Don't use 'novel,' 'interesting,' or 'promising'

These activate the validation register. Ask the model to identify what in the existing literature most closely resembles it instead.

Don't inject more context than the task requires

A 10,000 token injection for a 500-token task means 9,500 tokens of noise competing with your signal.

Don't ask yes/no questions about contested claims

'What would need to be true for this analogy to hold formally, and what evidence would falsify it?' is better than 'Is this analogy correct?'

Don't let the model set the agenda

'Would you like me to explore X?' means the model is waiting for a low-resistance gradient. Close the exit.

Don't mistake fluency for accuracy

A model can produce a grammatically perfect, confidently stated response that is factually wrong. Fluency is not a signal of correctness.

Don't treat model agreement as validation

GPT, Claude, Gemini, and Mistral train on overlapping corpora. Agreement is correlated evidence from similar distributions, not independent confirmation.

Don't run prompts when fatigued

A model that produces a confident, fluent deflection will pass as engagement if you are not paying full attention. Spread sessions. Read responses twice.

Don't discard failed prompts

Record the failed version and failure mode before moving to a revision. The sequence of attempts is data.

4. Context Injection Packages

What to include

Domain vocabulary (50-150 words), task specification (1-3 sentences), exclusion constraints (1-5 items), assessment standard (optional, 2-4 sentences).

What to exclude

Background motivation, history of the project, social framing, open-ended invitations, version history. None of these help the model do the task.

Context injection order

1. Domain vocabulary / key terms. 2. The specific material. 3. Task specification. 4. Exclusion constraints. 5. Assessment standard. Do not put the task last.

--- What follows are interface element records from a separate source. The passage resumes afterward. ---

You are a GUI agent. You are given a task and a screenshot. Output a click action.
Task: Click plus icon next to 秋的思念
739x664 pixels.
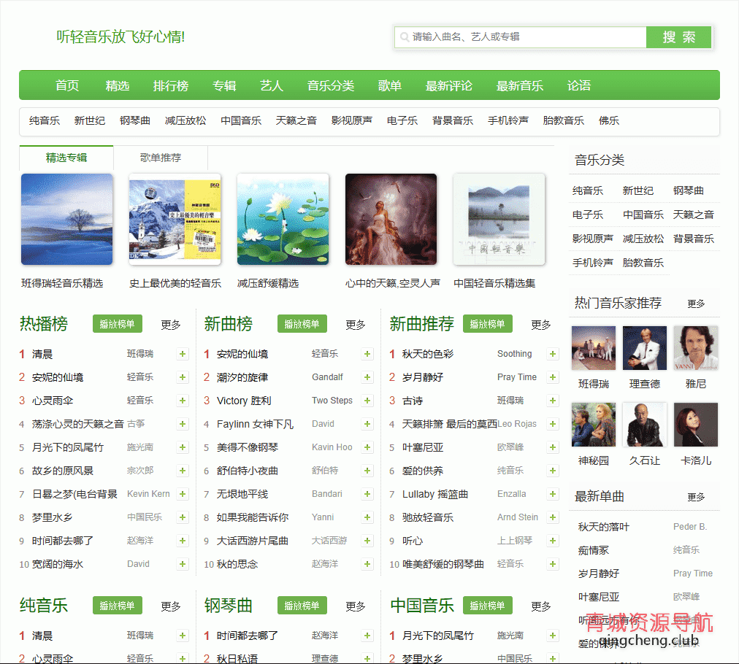367,564
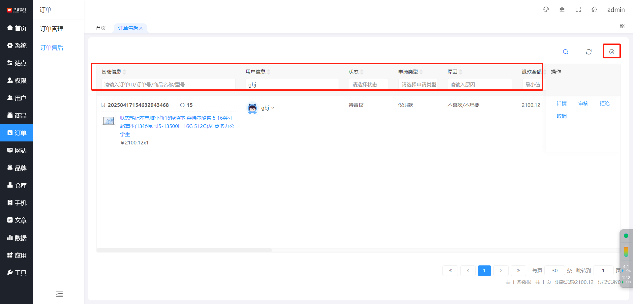Open the column settings gear icon
This screenshot has height=304, width=633.
coord(612,52)
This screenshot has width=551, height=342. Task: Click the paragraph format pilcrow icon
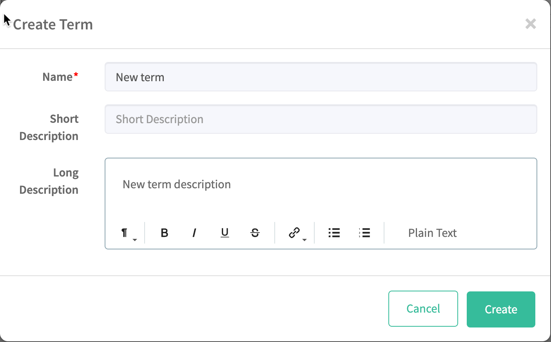(124, 233)
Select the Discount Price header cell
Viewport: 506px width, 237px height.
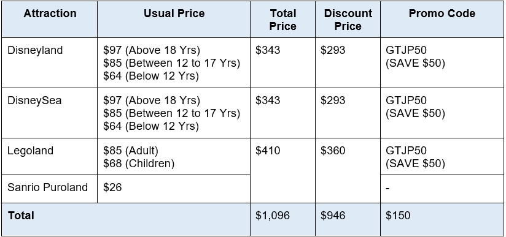coord(348,20)
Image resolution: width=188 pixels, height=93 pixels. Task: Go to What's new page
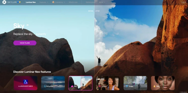73,2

Context package size guidelines

Simple adversarial review: 500-1500 tokens. Complex framework review: 1500-4000 tokens. Full document review: 4000-8000 tokens. Maximum useful: ~8000 tokens. Beyond this, attention dilution degrades engagement quality.

5. Register Fidelity

The closing line problem

Generic closings shift the model's context weighting toward the social register at exactly the moment it matters most — just before any follow-up prompt. Close in the vocabulary of the task. 'The lossyscape will be here' keeps the domain active. 'Thanks for your help' closes in social convention.

The greeting problem

Opening with 'Hello' or 'I hope you're doing well' activates the social-assistant register before you've stated anything. The model's first tokens are already in the wrong gradient. Start with the task or domain vocabulary.

Multi-session register maintenance

Over a long multi-session project, register drift is cumulative. Each session that opens with social preamble and closes with social convention moves the model toward the helpful-elaboration gradient. Read prior findings before starting a new session to re-anchor domain vocabulary.

Quick reference: Before writing a prompt — what specific operation do I need? What failure modes am I blocking? What context does the model actually need? What does a useful response look like? Close in the vocabulary of the task. Read responses twice before recording.